Oregon AG sues loan modification company

By Keith Loria | Nov 23, 2010


SALEM, Ore. (Legal Newsline) - Oregon Attorney General John Kroger announced on Monday that he has filed a lawsuit against a loan modification company that allegedly violated the state's Unfair Trade Practices Act and Mortgage Rescue Fraud Protection Act.

The lawsuit alleges that, beginning in January 2009, American Team Mortgage Inc., charged 32 homeowners more than $80,000 in fees for mortgage loan modification services. Since many of these fees where charged in advance of actually providing any help, it allegedly violated state law.

Kroger alleges that the company obtained loan modifications for very few of its Oregon clients, with possibly only two receiving aid.

"Homeowners facing foreclosure need help, not false promises," Keith Dubanevich, chief of staff and special sounsel to Attorney General Kroger, said.

Despite not helping with many of its customers, the company allegedly only refunded money to two of those who signed up with them and paid in advance for its services.

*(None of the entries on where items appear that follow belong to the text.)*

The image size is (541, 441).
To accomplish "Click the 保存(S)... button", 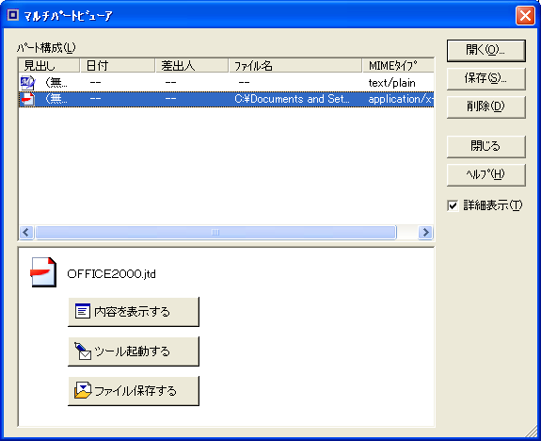I will tap(485, 79).
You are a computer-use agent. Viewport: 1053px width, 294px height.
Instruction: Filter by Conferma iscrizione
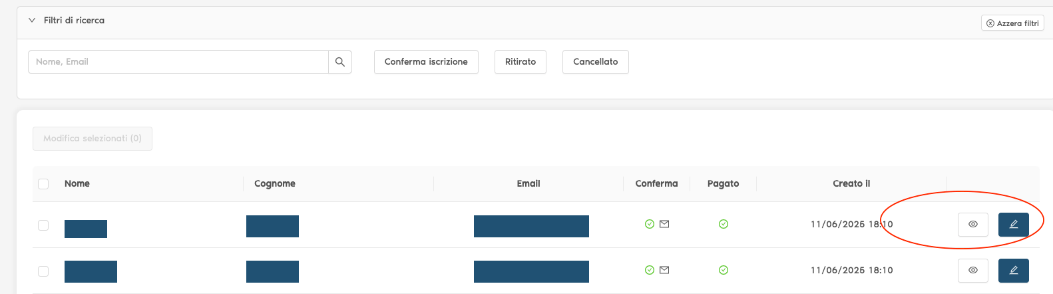pos(426,62)
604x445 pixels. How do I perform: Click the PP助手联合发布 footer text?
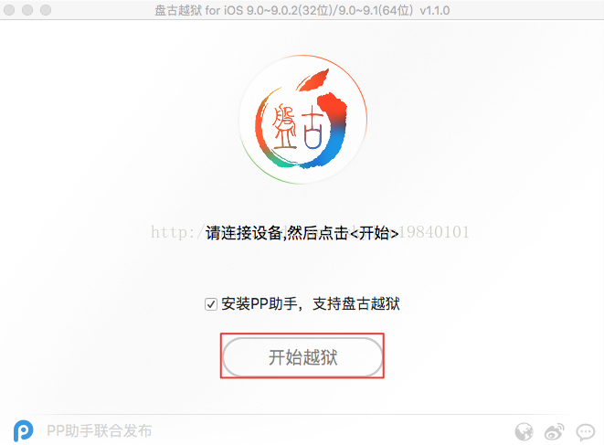pyautogui.click(x=100, y=430)
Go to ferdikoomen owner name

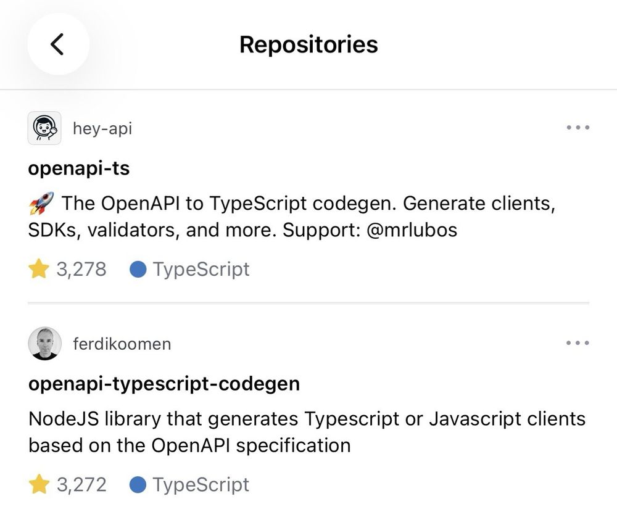click(x=122, y=344)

The lawsuit further alleges that in June 2010, the company went out of business, leaving many of its customers without a loan modification or a refund. At least one client lost his home to foreclosure and others face foreclosure as a result.

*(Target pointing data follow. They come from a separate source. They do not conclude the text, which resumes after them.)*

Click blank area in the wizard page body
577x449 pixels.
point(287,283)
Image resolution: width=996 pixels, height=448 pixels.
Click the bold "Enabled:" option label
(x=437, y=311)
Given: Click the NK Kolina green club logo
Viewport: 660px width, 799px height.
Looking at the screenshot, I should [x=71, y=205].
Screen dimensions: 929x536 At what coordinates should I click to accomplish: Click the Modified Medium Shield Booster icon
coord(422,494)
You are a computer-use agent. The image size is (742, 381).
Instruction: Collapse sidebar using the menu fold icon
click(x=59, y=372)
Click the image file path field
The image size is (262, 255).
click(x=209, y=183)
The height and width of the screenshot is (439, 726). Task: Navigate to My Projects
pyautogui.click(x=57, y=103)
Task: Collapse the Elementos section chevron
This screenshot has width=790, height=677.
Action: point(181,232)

The Oregon Legislature passed laws in both 2008 and 2009 regulating companies involved in foreclosure counseling and loan modification services to prohibit the charging of advance fees and to require loan modification and foreclosure counseling companies to register with the Department of Consumer and Business Services.

American Team Mortgage, the lawsuit alleges, failed to register with DCBS.

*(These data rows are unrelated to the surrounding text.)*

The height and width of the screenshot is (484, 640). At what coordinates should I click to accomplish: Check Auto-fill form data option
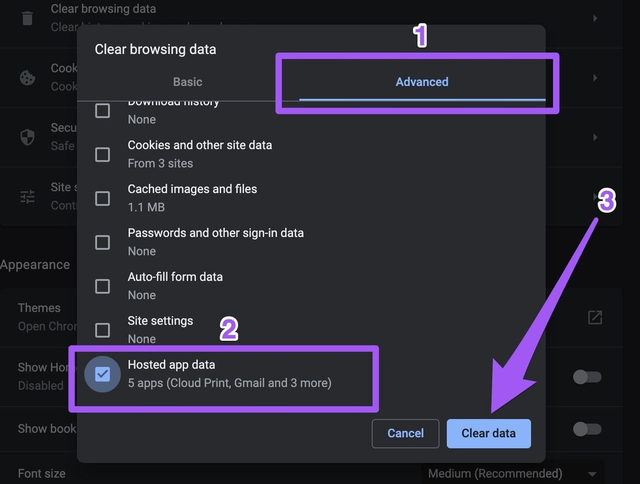point(103,287)
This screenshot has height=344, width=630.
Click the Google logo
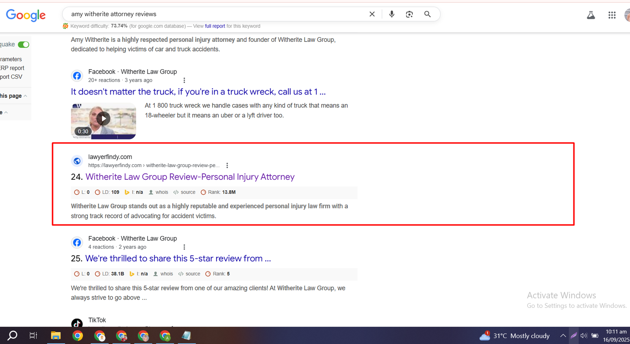pyautogui.click(x=26, y=15)
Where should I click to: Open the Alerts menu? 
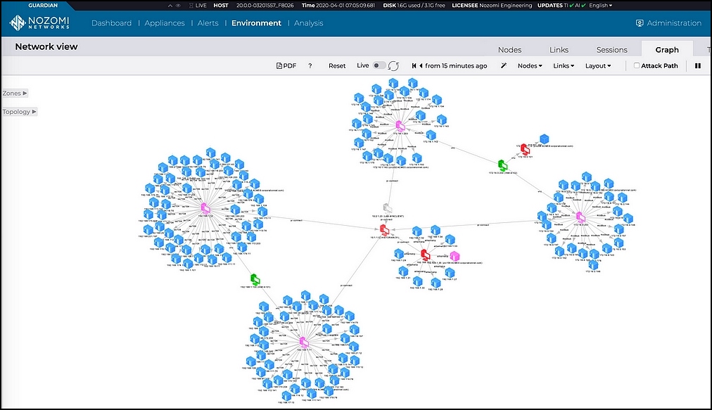point(208,23)
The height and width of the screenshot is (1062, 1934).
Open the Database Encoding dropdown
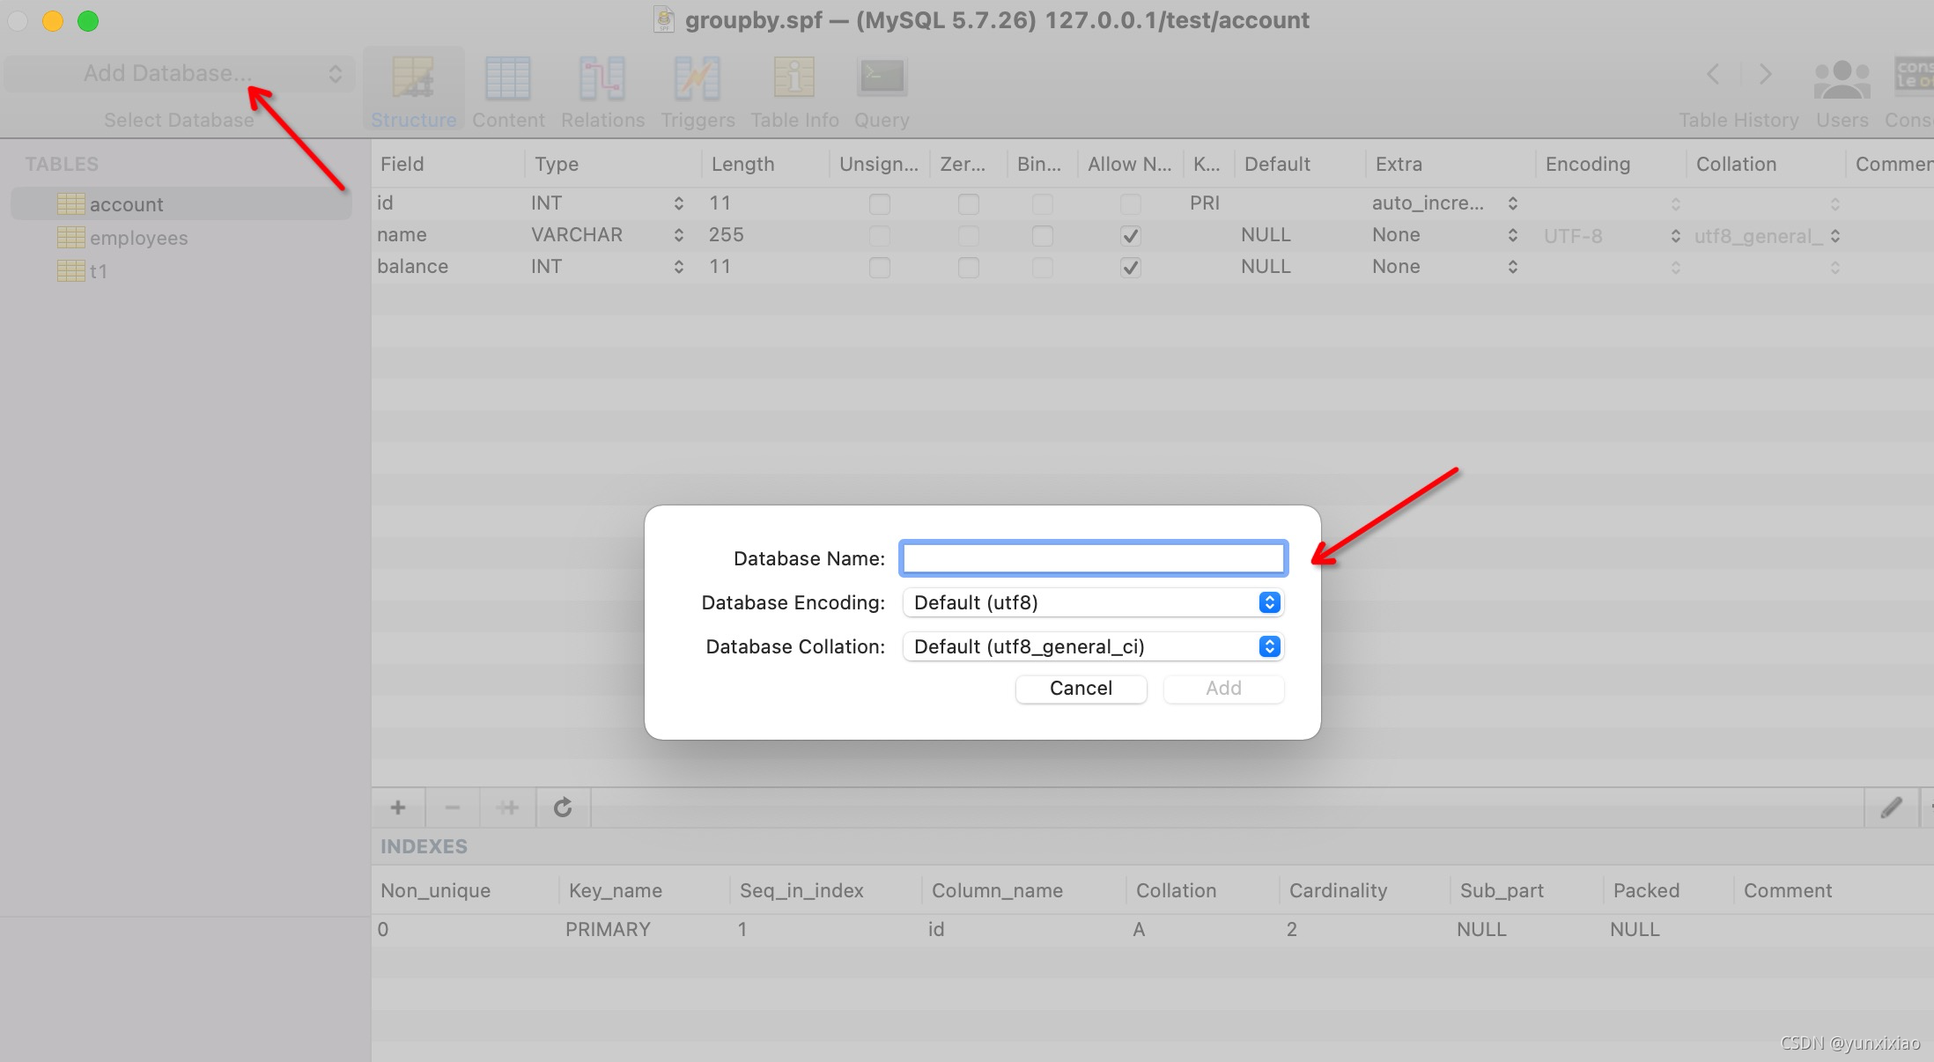pos(1268,602)
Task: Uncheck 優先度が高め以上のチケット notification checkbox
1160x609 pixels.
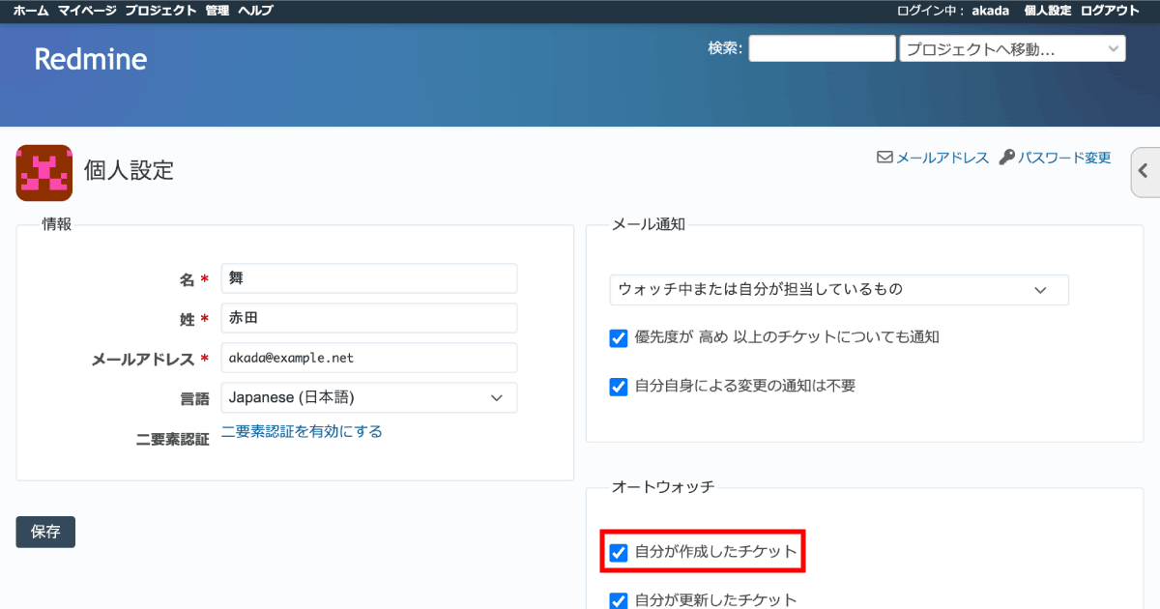Action: 619,338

"Companies offering loan modifications must be registered, and they must meet Oregon's strict laws designed to protect consumers," David Tatman, the administrator of the DCBS Division of Finance and Corporate Securities, said. "For homeowners seeking help with loan modifications, check the company's credentials, ask a lot of questions, and consider calling a nonprofit HUD counselor for free assistance."

Kroger's suit also alleges that Steve Hufstedler, the company's owner and president, claimed in a video on American Team Mortgage's website that the company got "great results more than 95 percent of the time," which hasn't been proven to be true.

Kroger seeks to permanently ban American Team Mortgage and Hufstedler from performing loan modifications and foreclosure counseling in the state. He is also requesting full restitution for Oregon consumers who were taken in by the company.